• [Aim of the exercise]:
Reproduce each of the following items verbatim, without altering any wording, numbers, or punctuation.

════════

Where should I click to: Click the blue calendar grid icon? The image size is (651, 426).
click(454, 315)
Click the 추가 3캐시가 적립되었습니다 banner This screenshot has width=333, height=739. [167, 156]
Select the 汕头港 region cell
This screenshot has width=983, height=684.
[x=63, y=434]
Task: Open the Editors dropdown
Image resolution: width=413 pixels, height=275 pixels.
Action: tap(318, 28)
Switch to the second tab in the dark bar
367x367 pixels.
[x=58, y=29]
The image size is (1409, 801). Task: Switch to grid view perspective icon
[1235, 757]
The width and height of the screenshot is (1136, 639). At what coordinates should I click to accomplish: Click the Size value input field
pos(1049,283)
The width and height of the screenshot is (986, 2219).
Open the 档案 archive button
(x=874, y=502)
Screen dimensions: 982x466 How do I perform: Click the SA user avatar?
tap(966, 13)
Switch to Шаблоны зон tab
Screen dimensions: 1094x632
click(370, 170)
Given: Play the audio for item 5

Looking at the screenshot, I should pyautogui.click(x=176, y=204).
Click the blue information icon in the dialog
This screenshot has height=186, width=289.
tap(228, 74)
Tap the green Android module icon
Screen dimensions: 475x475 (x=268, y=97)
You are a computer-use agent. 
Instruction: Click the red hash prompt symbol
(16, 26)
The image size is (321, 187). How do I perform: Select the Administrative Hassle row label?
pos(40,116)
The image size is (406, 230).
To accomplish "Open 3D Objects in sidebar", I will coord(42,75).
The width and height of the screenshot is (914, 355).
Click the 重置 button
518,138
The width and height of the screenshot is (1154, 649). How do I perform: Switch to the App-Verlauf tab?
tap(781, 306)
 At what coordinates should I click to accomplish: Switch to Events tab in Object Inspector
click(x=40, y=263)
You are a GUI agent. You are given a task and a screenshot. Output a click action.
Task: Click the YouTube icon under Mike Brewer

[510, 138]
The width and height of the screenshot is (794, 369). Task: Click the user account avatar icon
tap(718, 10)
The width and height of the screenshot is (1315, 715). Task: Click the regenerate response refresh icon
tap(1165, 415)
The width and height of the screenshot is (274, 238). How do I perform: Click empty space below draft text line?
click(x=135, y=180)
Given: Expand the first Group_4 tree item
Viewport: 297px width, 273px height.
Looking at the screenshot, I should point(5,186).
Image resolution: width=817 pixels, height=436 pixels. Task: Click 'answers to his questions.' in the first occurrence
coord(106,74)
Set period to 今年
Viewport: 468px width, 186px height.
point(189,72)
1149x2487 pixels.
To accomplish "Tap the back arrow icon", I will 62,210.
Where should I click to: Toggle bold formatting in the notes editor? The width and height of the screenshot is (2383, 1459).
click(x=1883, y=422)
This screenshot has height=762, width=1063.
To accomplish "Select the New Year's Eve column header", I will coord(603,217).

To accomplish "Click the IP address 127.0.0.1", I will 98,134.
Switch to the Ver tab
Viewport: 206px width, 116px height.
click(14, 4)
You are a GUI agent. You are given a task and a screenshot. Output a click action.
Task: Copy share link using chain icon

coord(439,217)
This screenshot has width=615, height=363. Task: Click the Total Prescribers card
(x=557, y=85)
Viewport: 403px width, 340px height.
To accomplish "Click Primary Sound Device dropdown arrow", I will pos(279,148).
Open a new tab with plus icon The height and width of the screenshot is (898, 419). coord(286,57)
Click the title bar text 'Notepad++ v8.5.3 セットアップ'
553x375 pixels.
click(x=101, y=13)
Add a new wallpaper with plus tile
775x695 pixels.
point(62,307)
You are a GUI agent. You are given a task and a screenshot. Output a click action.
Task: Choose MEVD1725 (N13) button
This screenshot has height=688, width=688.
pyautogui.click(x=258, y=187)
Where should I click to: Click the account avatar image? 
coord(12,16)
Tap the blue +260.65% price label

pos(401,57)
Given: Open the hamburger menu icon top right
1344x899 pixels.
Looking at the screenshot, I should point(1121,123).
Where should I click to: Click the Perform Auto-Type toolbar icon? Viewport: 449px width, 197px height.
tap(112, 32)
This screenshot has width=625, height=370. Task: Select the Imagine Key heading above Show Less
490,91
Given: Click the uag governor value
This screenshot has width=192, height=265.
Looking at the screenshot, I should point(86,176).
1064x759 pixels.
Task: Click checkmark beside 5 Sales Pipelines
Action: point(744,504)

════════

• [Task result]:
Where should I click to: Click the blue calendar grid icon? The image size is (651, 426).
click(454, 315)
Click the 추가 3캐시가 적립되었습니다 banner This screenshot has width=333, height=739. [167, 156]
Select the 汕头港 region cell
This screenshot has width=983, height=684.
[x=63, y=434]
Task: Open the Editors dropdown
Image resolution: width=413 pixels, height=275 pixels.
Action: tap(318, 28)
Switch to the second tab in the dark bar
367x367 pixels.
[x=58, y=29]
The image size is (1409, 801). Task: Switch to grid view perspective icon
[1235, 757]
The width and height of the screenshot is (1136, 639). At what coordinates should I click to accomplish: Click the Size value input field
pos(1049,283)
The width and height of the screenshot is (986, 2219).
Open the 档案 archive button
(x=874, y=502)
Screen dimensions: 982x466 How do I perform: Click the SA user avatar?
tap(966, 13)
Switch to Шаблоны зон tab
Screen dimensions: 1094x632
click(370, 170)
Given: Play the audio for item 5

Looking at the screenshot, I should pyautogui.click(x=176, y=204).
Click the blue information icon in the dialog
This screenshot has height=186, width=289.
tap(228, 74)
Tap the green Android module icon
Screen dimensions: 475x475 (x=268, y=97)
You are a computer-use agent. 
Instruction: Click the red hash prompt symbol
(16, 26)
The image size is (321, 187). How do I perform: Select the Administrative Hassle row label?
pos(40,116)
The image size is (406, 230).
To accomplish "Open 3D Objects in sidebar", I will coord(42,75).
The width and height of the screenshot is (914, 355).
Click the 重置 button
518,138
The width and height of the screenshot is (1154, 649). How do I perform: Switch to the App-Verlauf tab?
tap(781, 306)
 At what coordinates should I click to accomplish: Switch to Events tab in Object Inspector
click(x=40, y=263)
You are a GUI agent. You are given a task and a screenshot. Output a click action.
Task: Click the YouTube icon under Mike Brewer

[510, 138]
The width and height of the screenshot is (794, 369). Task: Click the user account avatar icon
tap(718, 10)
The width and height of the screenshot is (1315, 715). Task: Click the regenerate response refresh icon
tap(1165, 415)
The width and height of the screenshot is (274, 238). How do I perform: Click empty space below draft text line?
click(x=135, y=180)
Given: Expand the first Group_4 tree item
Viewport: 297px width, 273px height.
Looking at the screenshot, I should point(5,186).
Image resolution: width=817 pixels, height=436 pixels. Task: Click 'answers to his questions.' in the first occurrence
coord(106,74)
Set period to 今年
Viewport: 468px width, 186px height.
point(189,72)
1149x2487 pixels.
To accomplish "Tap the back arrow icon", I will 62,210.
Where should I click to: Toggle bold formatting in the notes editor? The width and height of the screenshot is (2383, 1459).
click(x=1883, y=422)
This screenshot has height=762, width=1063.
To accomplish "Select the New Year's Eve column header", I will coord(603,217).

To accomplish "Click the IP address 127.0.0.1", I will 98,134.
Switch to the Ver tab
Viewport: 206px width, 116px height.
click(14, 4)
You are a GUI agent. You are given a task and a screenshot. Output a click action.
Task: Copy share link using chain icon

coord(439,217)
This screenshot has width=615, height=363. Task: Click the Total Prescribers card
(x=557, y=85)
Viewport: 403px width, 340px height.
To accomplish "Click Primary Sound Device dropdown arrow", I will pos(279,148).
Open a new tab with plus icon The height and width of the screenshot is (898, 419). coord(286,57)
Click the title bar text 'Notepad++ v8.5.3 セットアップ'
553x375 pixels.
click(x=101, y=13)
Add a new wallpaper with plus tile
775x695 pixels.
point(62,307)
You are a GUI agent. You are given a task and a screenshot. Output a click action.
Task: Choose MEVD1725 (N13) button
This screenshot has height=688, width=688.
pyautogui.click(x=258, y=187)
Where should I click to: Click the account avatar image? 
coord(12,16)
Tap the blue +260.65% price label

pos(401,57)
Given: Open the hamburger menu icon top right
1344x899 pixels.
Looking at the screenshot, I should point(1121,123).
Where should I click to: Click the Perform Auto-Type toolbar icon? Viewport: 449px width, 197px height.
tap(112, 32)
This screenshot has width=625, height=370. Task: Select the Imagine Key heading above Show Less
490,91
Given: Click the uag governor value
This screenshot has width=192, height=265.
Looking at the screenshot, I should point(86,176).
1064x759 pixels.
Task: Click checkmark beside 5 Sales Pipelines
Action: point(744,504)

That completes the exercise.